Problem requirements
Reproduce every line of the listing below, requests included, scaling each click coordinate in the answers by 1.35 and rounding to the nearest whole number, with halves rounded up. Leave the pictures out.

Data for processing
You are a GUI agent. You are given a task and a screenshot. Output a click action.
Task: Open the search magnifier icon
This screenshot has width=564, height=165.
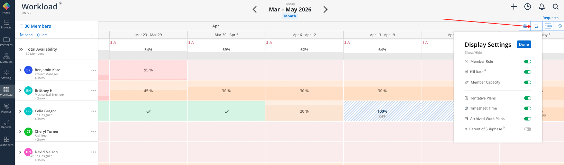pyautogui.click(x=556, y=7)
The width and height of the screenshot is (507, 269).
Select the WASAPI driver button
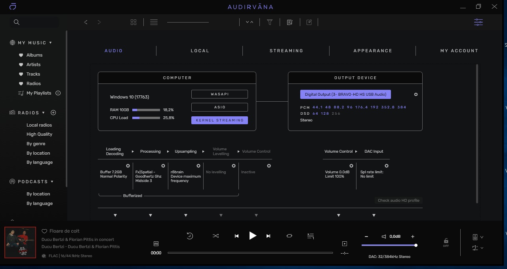(219, 94)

Written reply
You are a GUI agent. You are given a task and a screenshot. Output a click action.
Task: Open the search magnifier icon
This screenshot has width=564, height=165.
pyautogui.click(x=751, y=9)
The width and height of the screenshot is (507, 269).
Select the WASAPI driver button
(296, 127)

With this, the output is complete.